◆ Action item
Wherever the line with "Task: Open Cognitive" sits in the listing below, transcribe from it up to and including the line with "Task: Click the SKU number W0187-P723818", exactly, and leave the remaining lines out.
[Start of section]
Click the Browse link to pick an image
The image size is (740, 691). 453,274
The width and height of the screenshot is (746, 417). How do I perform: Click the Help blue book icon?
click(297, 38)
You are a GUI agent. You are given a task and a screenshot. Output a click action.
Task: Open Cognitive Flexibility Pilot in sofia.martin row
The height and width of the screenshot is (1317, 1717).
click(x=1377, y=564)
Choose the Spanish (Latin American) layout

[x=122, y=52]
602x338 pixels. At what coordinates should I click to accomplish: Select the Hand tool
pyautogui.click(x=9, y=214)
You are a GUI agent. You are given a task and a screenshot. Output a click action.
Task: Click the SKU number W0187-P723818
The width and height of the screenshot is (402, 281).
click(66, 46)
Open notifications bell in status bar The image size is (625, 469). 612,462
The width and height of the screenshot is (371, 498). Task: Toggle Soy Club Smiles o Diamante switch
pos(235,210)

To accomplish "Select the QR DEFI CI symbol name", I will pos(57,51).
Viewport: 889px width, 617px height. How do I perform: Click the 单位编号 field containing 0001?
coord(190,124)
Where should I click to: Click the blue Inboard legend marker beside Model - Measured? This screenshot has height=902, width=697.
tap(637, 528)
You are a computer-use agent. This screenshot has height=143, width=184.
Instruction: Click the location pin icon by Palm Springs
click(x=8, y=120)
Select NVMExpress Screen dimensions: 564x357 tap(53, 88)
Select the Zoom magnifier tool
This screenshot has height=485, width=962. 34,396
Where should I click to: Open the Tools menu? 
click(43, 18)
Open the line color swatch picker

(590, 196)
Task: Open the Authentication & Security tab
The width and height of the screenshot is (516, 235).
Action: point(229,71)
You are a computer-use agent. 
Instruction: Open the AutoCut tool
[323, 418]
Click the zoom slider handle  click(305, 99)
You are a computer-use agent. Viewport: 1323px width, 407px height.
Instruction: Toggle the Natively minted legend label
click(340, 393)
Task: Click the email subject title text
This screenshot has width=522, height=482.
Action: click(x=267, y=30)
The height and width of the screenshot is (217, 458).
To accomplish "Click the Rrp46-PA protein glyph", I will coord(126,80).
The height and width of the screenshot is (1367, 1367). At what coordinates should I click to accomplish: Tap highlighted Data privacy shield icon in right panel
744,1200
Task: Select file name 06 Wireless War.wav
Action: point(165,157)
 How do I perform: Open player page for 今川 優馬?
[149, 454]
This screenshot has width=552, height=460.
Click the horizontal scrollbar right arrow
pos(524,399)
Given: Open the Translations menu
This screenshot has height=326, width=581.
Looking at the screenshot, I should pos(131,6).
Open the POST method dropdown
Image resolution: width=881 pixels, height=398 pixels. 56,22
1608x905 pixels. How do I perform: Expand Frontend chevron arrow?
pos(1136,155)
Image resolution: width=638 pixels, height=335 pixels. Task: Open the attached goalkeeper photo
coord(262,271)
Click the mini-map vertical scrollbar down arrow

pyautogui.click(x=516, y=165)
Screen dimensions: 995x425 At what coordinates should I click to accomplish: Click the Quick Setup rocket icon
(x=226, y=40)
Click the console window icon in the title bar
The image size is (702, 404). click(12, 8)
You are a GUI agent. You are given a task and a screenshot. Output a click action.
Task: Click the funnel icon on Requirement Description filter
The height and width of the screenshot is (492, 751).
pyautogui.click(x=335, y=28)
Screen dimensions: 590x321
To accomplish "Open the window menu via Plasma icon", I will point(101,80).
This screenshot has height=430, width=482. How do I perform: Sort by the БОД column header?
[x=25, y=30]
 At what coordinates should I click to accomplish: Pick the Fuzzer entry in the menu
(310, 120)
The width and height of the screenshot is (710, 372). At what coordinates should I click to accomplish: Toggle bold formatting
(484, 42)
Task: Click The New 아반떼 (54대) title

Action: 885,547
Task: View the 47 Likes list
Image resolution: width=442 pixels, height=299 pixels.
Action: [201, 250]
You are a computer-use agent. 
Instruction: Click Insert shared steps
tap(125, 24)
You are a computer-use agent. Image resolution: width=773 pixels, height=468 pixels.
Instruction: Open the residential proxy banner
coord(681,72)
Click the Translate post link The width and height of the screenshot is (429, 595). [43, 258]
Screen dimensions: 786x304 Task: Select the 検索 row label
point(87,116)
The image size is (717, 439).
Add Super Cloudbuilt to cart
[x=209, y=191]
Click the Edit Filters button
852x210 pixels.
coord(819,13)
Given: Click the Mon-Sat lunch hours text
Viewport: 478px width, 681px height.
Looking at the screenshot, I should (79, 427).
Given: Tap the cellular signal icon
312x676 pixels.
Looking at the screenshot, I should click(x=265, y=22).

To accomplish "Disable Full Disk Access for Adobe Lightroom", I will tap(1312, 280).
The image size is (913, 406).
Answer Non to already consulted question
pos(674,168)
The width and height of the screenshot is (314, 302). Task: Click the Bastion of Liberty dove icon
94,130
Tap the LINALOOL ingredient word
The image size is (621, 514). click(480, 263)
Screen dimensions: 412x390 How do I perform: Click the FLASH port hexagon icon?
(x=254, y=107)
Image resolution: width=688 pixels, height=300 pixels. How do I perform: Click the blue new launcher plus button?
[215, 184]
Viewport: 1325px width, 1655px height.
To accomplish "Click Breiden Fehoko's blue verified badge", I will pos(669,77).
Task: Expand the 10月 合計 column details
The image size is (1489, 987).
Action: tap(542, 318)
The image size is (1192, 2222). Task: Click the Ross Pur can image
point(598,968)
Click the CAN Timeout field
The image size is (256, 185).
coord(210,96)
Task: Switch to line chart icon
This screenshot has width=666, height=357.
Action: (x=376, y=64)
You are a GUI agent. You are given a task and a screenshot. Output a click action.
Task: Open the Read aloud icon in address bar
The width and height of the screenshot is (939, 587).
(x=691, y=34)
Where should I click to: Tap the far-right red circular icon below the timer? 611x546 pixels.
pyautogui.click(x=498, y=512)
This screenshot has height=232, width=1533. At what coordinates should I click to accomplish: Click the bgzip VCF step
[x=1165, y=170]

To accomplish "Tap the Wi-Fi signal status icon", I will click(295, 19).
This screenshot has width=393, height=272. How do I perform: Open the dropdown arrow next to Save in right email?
[End of section]
◆ Answer box
Task: Open Cognitive Flexibility Pilot in sofia.martin row
The height and width of the screenshot is (1317, 1717).
click(x=1377, y=564)
Choose the Spanish (Latin American) layout

[x=122, y=52]
602x338 pixels. At what coordinates should I click to accomplish: Select the Hand tool
pyautogui.click(x=9, y=214)
You are a GUI agent. You are given a task and a screenshot. Output a click action.
Task: Click the SKU number W0187-P723818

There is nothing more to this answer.